#### Your goal
Reproduce the post-antibiotic world text below word for word, from its title through its final sentence.

5 Realities of a Post-antibiotic World

The Bad Guys (Bacteria) Win
A nurse uses chlorhexidine gluconate bath wipes on an elderly patient at a Florida hospital. Some hospitals have found the wipes to be handy in protecting ICU patients from MRSA infections. © Will Vragovic/ZUMA Press/Corbis

Bacteria are developing their own fight song that goes a lot like that Chumbawamba song of the late '90s: "I get knocked down, but I get up again. You're never going to keep me down."

It's a beautiful example of evolution in action. Bacteria, like all other organisms, just want to survive, so over time they adapt to their environment. Amid all the bacteria that are causing a particular illness, minor genetic differences may exist. When exposed to antibiotics, these differences may make one particular bacterium in the crew more or less susceptible to the drugs. The more susceptible bacteria die off first, and the robust ones stick around, reproducing and creating a stronger generation of bacteria that's more resistant to the antibiotics. This happens repeatedly, leaving bacteria that have evolved to overcome any antibiotic obstacle. So while a particular antibiotic treatment may kill off certain bugs today, those bacteria are evolving and that same treatment may not work tomorrow. This scenario is a reality for a growing number of different bacterial species and is resulting in superbugs causing 23,000 deaths each year in the U.S. [source: Borel].

#### Supplied entries
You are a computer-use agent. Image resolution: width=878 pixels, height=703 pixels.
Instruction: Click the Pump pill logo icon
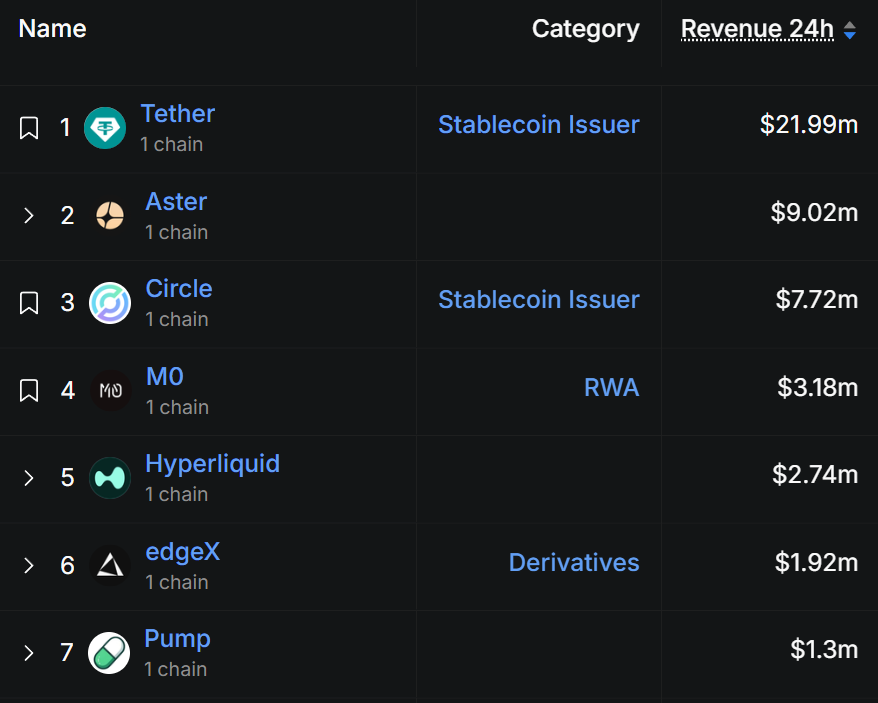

* * *

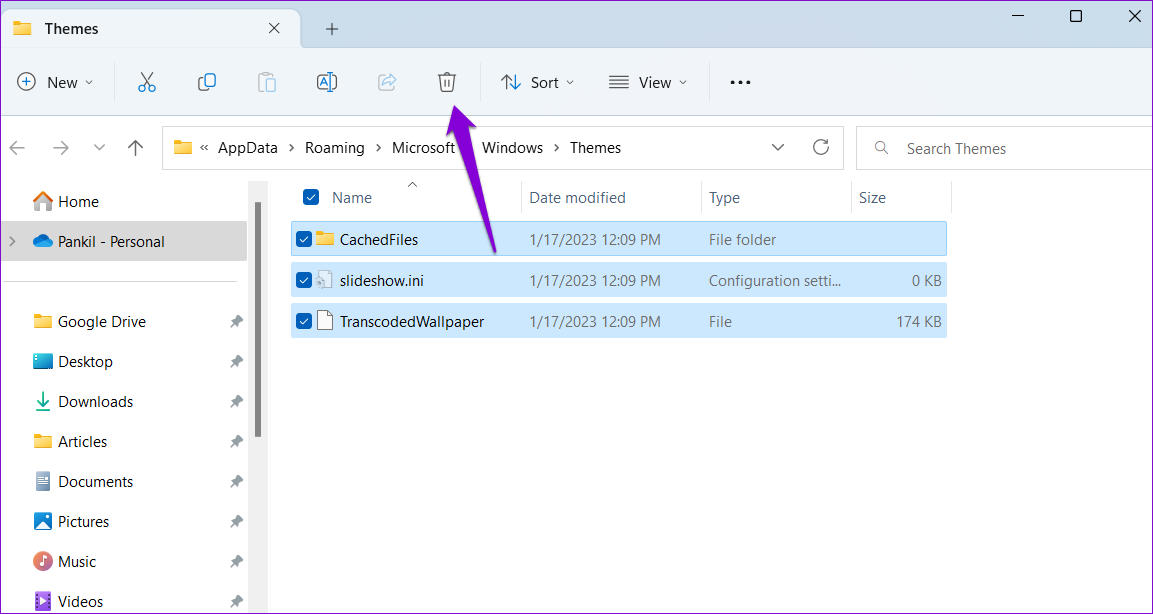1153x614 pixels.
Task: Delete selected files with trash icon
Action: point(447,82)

#### Expected answer
5 Realities of a Post-antibiotic World

The Bad Guys (Bacteria) Win
A nurse uses chlorhexidine gluconate bath wipes on an elderly patient at a Florida hospital. Some hospitals have found the wipes to be handy in protecting ICU patients from MRSA infections. © Will Vragovic/ZUMA Press/Corbis

Bacteria are developing their own fight song that goes a lot like that Chumbawamba song of the late '90s: "I get knocked down, but I get up again. You're never going to keep me down."

It's a beautiful example of evolution in action. Bacteria, like all other organisms, just want to survive, so over time they adapt to their environment. Amid all the bacteria that are causing a particular illness, minor genetic differences may exist. When exposed to antibiotics, these differences may make one particular bacterium in the crew more or less susceptible to the drugs. The more susceptible bacteria die off first, and the robust ones stick around, reproducing and creating a stronger generation of bacteria that's more resistant to the antibiotics. This happens repeatedly, leaving bacteria that have evolved to overcome any antibiotic obstacle. So while a particular antibiotic treatment may kill off certain bugs today, those bacteria are evolving and that same treatment may not work tomorrow. This scenario is a reality for a growing number of different bacterial species and is resulting in superbugs causing 23,000 deaths each year in the U.S. [source: Borel].